Today we look at a free tool that makes it possible to produce audio lessons with ease, and another tool to use them, host them, and share them. 

We also look at some sample lessons hosted on Box. There are three different audio lesson types: three mini-lectures, one model conversation, and two listening puzzles. All were easy to make using Audacity.

So for today’s lessons, please do the following:

1) Watch the lesson on how to use Audacity. You can download it for free at audacityteam.org

2) Make a short sample audio for homework (as explained in the video)

3) Listen to the sample lessons on Box.

4) Take the class survey

This survey will help me prepare future lessons. We will learn about using Google Forms later this week.

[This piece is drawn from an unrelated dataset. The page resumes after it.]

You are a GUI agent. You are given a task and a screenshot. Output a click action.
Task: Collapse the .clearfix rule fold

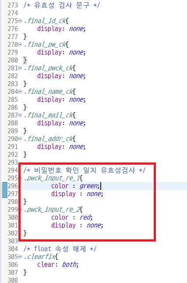20,257
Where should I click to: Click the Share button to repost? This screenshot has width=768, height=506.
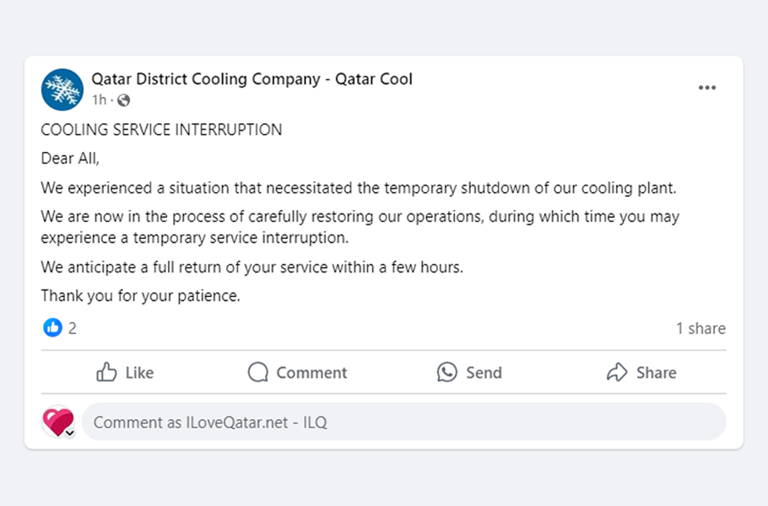641,372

Also, notice that the video is hosted on Teachable. We will use this platform for most of the videos. Later in the course you will learn how to use Teachable to make an online course.

Lastly, today is a rare day in that it is very heavy, so please do not feel overwhelmed if you cannot do the assignments, just save the email and do them when you are free. Audacity is one of the major tools we will use so if you cannot get to it right away, you can always do it later.

That is all for today and see you tomorrow as we talk about Blogger - one of my favorite ed tech tools! 

See you then!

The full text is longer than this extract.